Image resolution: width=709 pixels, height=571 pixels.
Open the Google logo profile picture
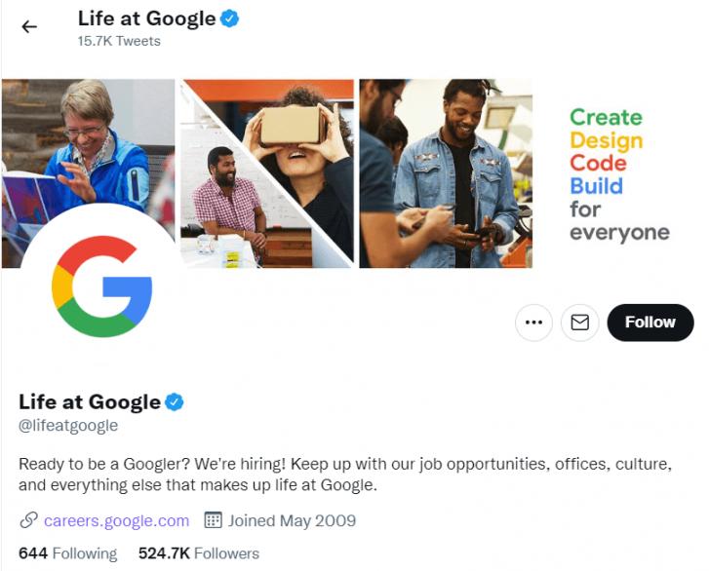pos(100,286)
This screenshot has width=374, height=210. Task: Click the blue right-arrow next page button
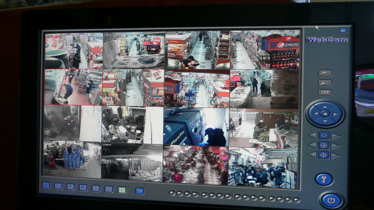click(140, 191)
——
What the task requires
Please restate, word for word, the lines from the one with "Open the Google logo profile picture" through the final line of the material, both included, and omit the pictures.

Response to the task
Open the Google logo profile picture
pos(100,286)
This screenshot has width=374, height=210. Task: Click the blue right-arrow next page button
click(140, 191)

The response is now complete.